Sunday!
We started discussing the show last week and one point that was made to me multiple times (not only here, but in real life as well) was that I shouldn’t reach any conclusions about the show until I’ve seen the finale. Our James Pearce said “Curious to see if your reaction is similar, and if the Lovecraft thing holds up after you watched the final scene.”
I went into the show thinking that it took place in a Lovecraftian (or, more specifically, Chambersish) universe in which there is something really awful going on behind the scenes and detectives investigating will find themselves inexorably drawn to learn more and more until they go mad. I had thought that Rust’s alcoholism was evidence of that and that we’d see, over the last few episodes, some truly horrifying truths that would drive these guys both nuts… or, if they happened to “win”, it’d be demonstrated that it was merely a pyrrhic victory in a minor skirmish in a dinky outpost that didn’t realize that the war is lost and the only remaining choice is to die fast or die slow.
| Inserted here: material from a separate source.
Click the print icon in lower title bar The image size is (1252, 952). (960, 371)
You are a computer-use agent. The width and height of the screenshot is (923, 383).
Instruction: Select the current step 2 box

Now, when JP told me that IO9 got it wrong, I had thought that he meant that the references to The King In Yellow and Carcosa and whatnot were red herrings and we’d find out that, for example, Rust was, in fact, in on it (the way the cops thought he was). As it is, I would say that IO9 got it kinda right (though kinda wrong).
This is a universe with Cthulhu cults but without any Cthulhus. Nothing supernatural or paranormal out there. No gods, elder or otherwise. It’s just us. Some of us are serial killers, sure. But some of us are cops. At the end of the day, as Rust said as the show concluded, “the light is winning”.
And, yep, that clinched it. That is not how a Lovecraft story ends. Like, ever. So it hit me: I’m not watching HP Lovecraft. I’m watching Frank Miller. This was an eight-episode story from Sin City. You’ve got the corrupt Roarkian politicians related to religious leaders, you’ve got the flawed protagonists who have all-too-human weaknesses, you’ve got boobage, and you’ve got the the almost-good guys having to work against not only the very-bad guys but the system itself. Hey, maybe you’ll never unseat the Roarks… but you can at least kill one of them from time to time and that’s victory enough.
So… what did you think?
I just read post-break up (we broke up in May) morose and probably drunk texting from my ex. What a fun read!
Not really but what is strange is that we apologized quickly post-break for various things (relationships that start LDR cross nation are very very hard) and seemed to be getting along. The texts she was sending me were rather cruel in many ways.Report
Sorry to hear about the breakup Saul. I tried once to have an LDR from Sac to Seattle, and yes, it sucks.Report
Try San Francisco to New York.Report
This gets really funny in the Bay Area or LA. I’ve know LA people who refuse to date out of their neighborhood because the traffic can turn it into a long distance relationship. In the Bay Area, people sometimes refuse to date out of their respective cities or Bays.Report
Dude, long distance relationships have some really, really funky dynamics. You spend more time with the person in your head than with the actual other person.
For what it’s worth, she wasn’t trying to be cruel to you but cruel to the person in her head.Report
I get that intellectually.
There was also some interesting revisionism. I am suddenly not a dog person and this is bad but she seemed back down when I corrected her on this.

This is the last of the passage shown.